Dr Jason Donnelly combines an academic’s interest in the underlying coherence of law and a practitioner’s engagement with the lived experience of individual clients subject to the capricious impact of law, especially those with limited means or are otherwise excluded from the ‘mainstream’. Dr Donnelly’s expertise turns on arguments surrounding statutory interpretation, most often in the context of immigration law but also in other areas, such as public order offences. Mr Donnelly has been lead or second counsel on a number of significant cases (i.e. Patsalis v State of New South Wales (2012) 81 NSWLR 742; Director of Public Prosecutions v Priestley [2014] NSWCA 25;Trang Tran v Minister of Immigration and Border Protection [2014] AATA 957; Mirjana Caric v Minister for Immigration and Border Protection [2017] FCA 1391; Viane v Minister for Immigration and Border Protection (No 2)[2018] FCAFC 175), each of which has either resulted in a change to government policy (by a recognition of when government action exceeds legislative authority) or resulted in significant purported executive decisions being set aside. Dr Donnelly’s advocacy on behalf of his clients has resulted in a ‘real world’ impact that few academics achieve.

Dr Donnelly embodies the role of the engaged academic through his growing list of publications in key academic sources, which build on and develop his in-court advocacy. Dr Donnelly’s impact is seen in his expanding recognition as an expert on matters of immigration and statutory interpretation, most recently demonstrated in his invitations to provide expert evidence to the ‘Commonwealth Parliament’s Joint Standing Committee on Migration’ and the ‘Administrative Appeals Tribunal Statutory Review’ (conducted by the Hon Ian Callinan AC), as well as the citation of his work in recent litigation.

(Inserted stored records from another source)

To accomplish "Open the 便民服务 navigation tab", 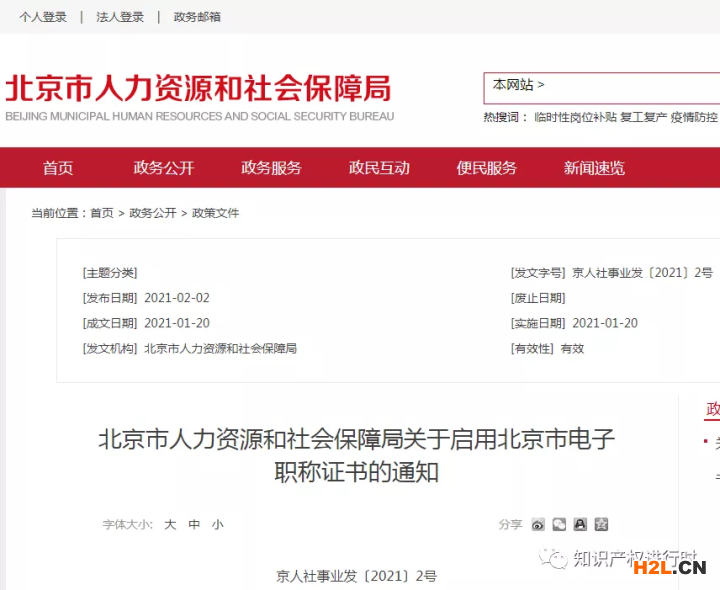I will coord(487,168).
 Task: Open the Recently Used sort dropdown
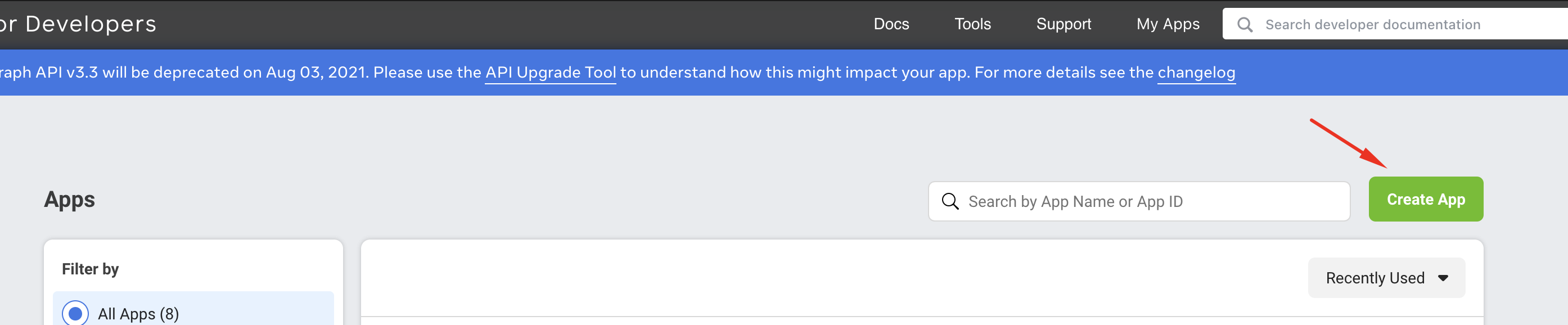pos(1386,278)
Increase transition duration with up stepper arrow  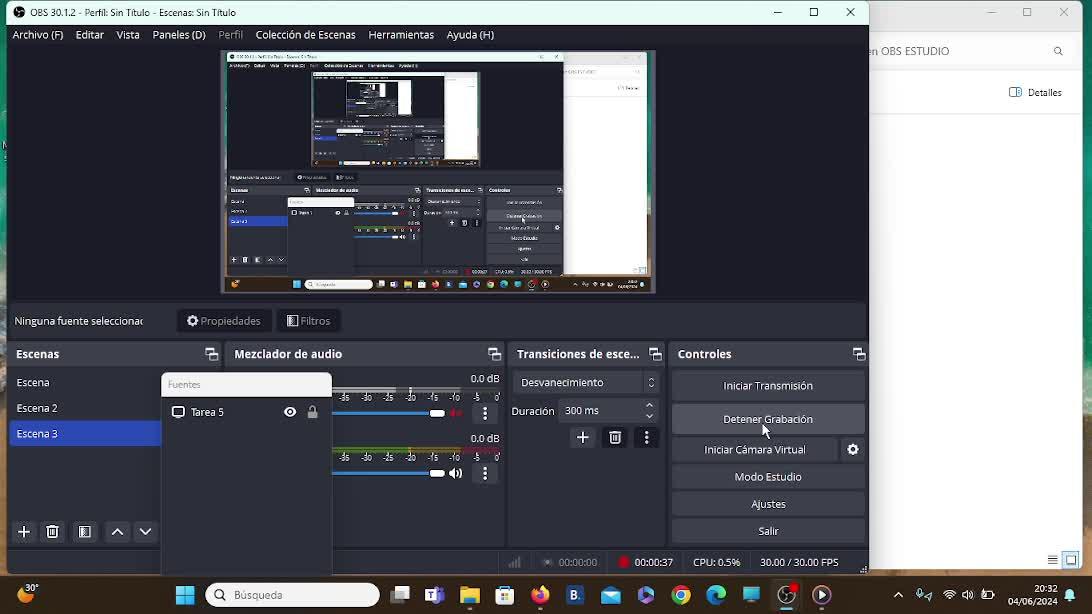650,405
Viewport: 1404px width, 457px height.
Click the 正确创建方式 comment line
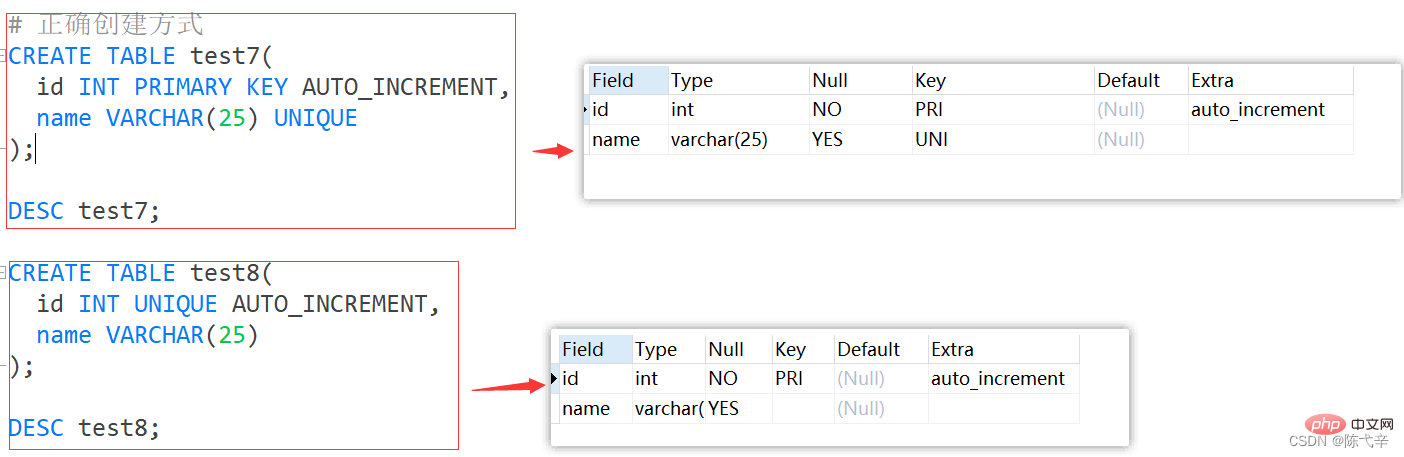120,25
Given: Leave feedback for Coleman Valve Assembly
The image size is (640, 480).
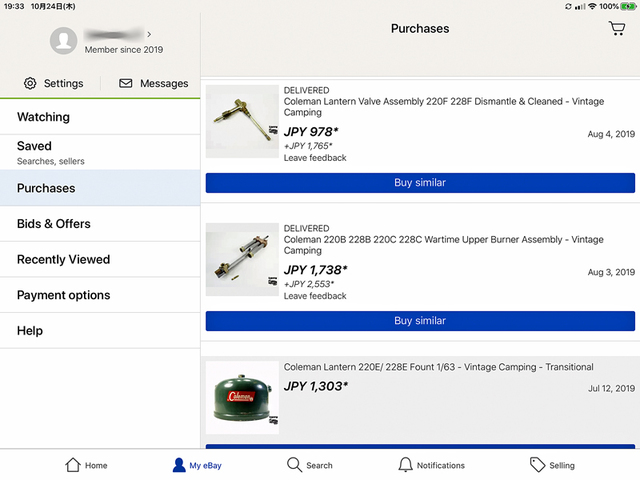Looking at the screenshot, I should (x=315, y=158).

Dr Beatriz Garcia has a diverse professional background, which includes working for government agencies, the United Nations, the private sector and academia. Her primary research areas are international environmental law, climate change law and forests. She has worked at the United Nations Conference on Trade and Development (UNCTAD) in Geneva, developing projects on climate change and biodiversity across Latin America and the Asia-Pacific. She has served as a consultant for several organizations and various United Nations’ (UN) agencies. She wrote a paper for the United Nations Development Programme (UNDP) on local governance in Latin America and the Caribbean and a report for UNCTAD on climate finance, which was presented at the UN Climate Change Conference, in Paris in 2015. She has also been a guest speaker at several international conferences.

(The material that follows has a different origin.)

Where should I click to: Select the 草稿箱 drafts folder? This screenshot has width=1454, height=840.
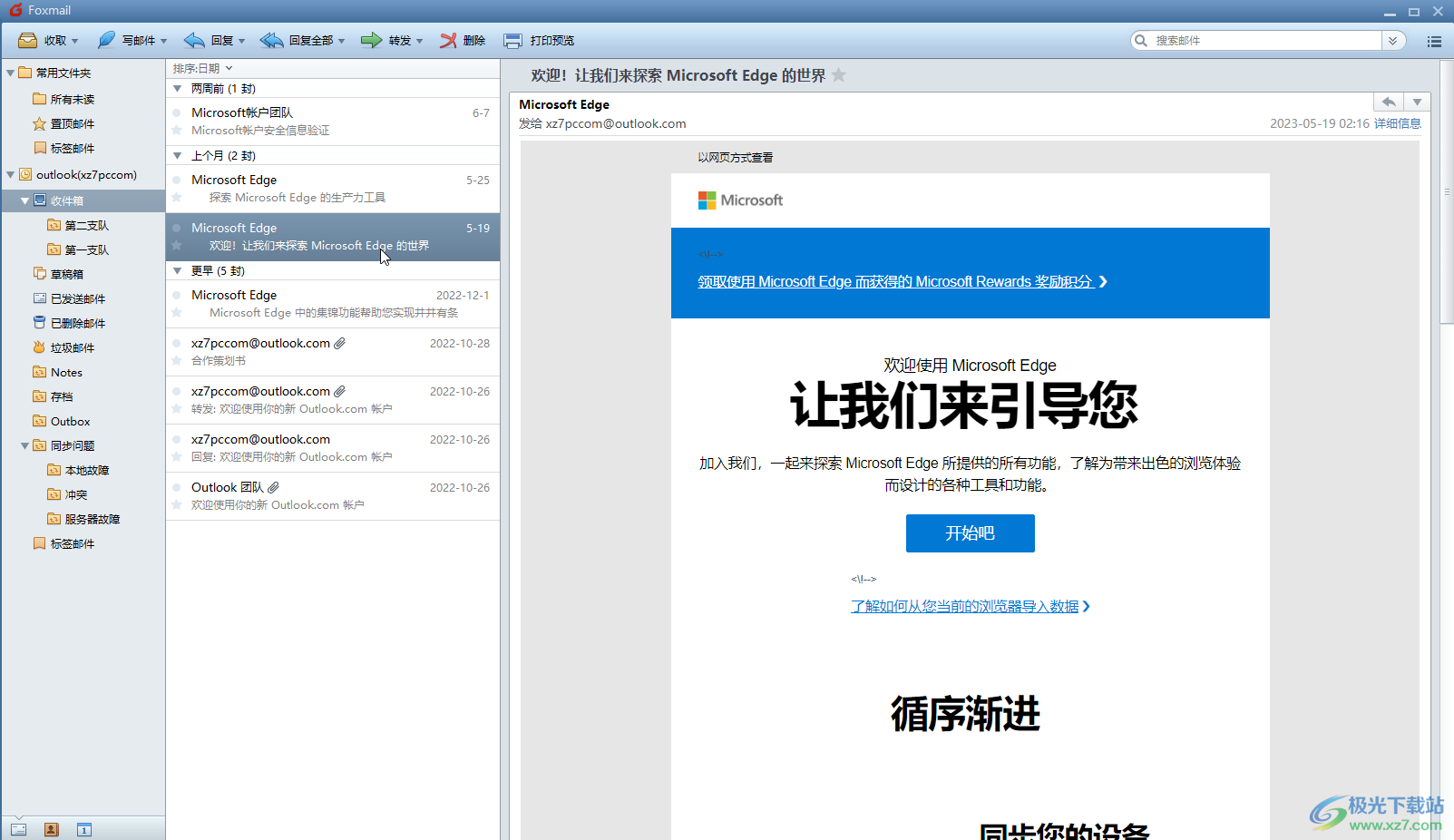66,274

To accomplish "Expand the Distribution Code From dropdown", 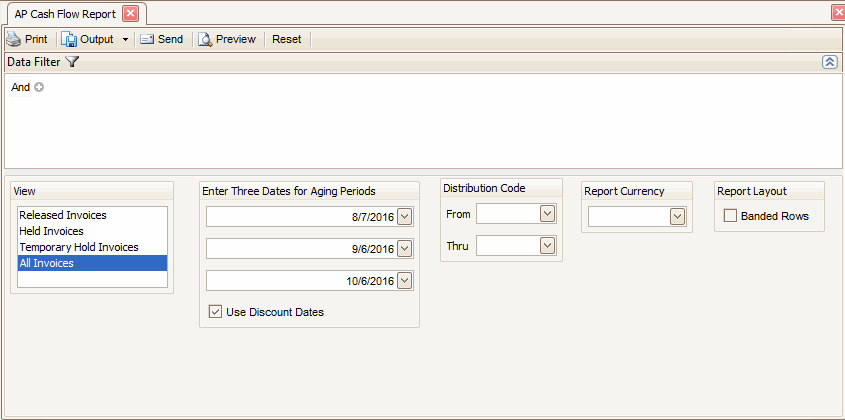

Dr Garcia previously worked at a Sydney-based carbon markets company called Forests Alive. She researched and developed an e-learning course commissioned by the UN. The e-learning course, ‘Integrating REDD+ Projects into BioTrade Strategies,’ was presented in a conference at the UN headquarters in Geneva and launched on-line in January 2014. The course was attended by several stakeholders. As a result, the UN signed a Memorandum of Understanding with Forests Alive to develop training and capacity building activities to Asia-Pacific countries. The course was also presented at the Australian Awards Fellowship Program in June 2015, organized by Griffith University under the auspices of the Australian Department of Foreign Affairs and Trade.

In 2017, Dr Garcia secured a competitive research grant from UNESCO to undertake a ”Comparative Law Study on the Implementation of Biosphere Reserve Zonation in Asia and the Pacific”. Dr Garcia regularly publishes opinion articles in The Conversation, which often results in radio interviews. One of her articles for The Conversation, ‘The World Protests as the Amazon is Opened to Mining,’ was re-published in EcoBusiness and Economic Times. Dr Garcia has been chosen to represent the School in WSU-wide Research Impact competitions. She is currently developing an environmental education project called ‘Green Genius’ to provide the resources and knowledge that high schools in Western Sydney need to educate young people on issues like climate change, pollution and biodiversity depletion.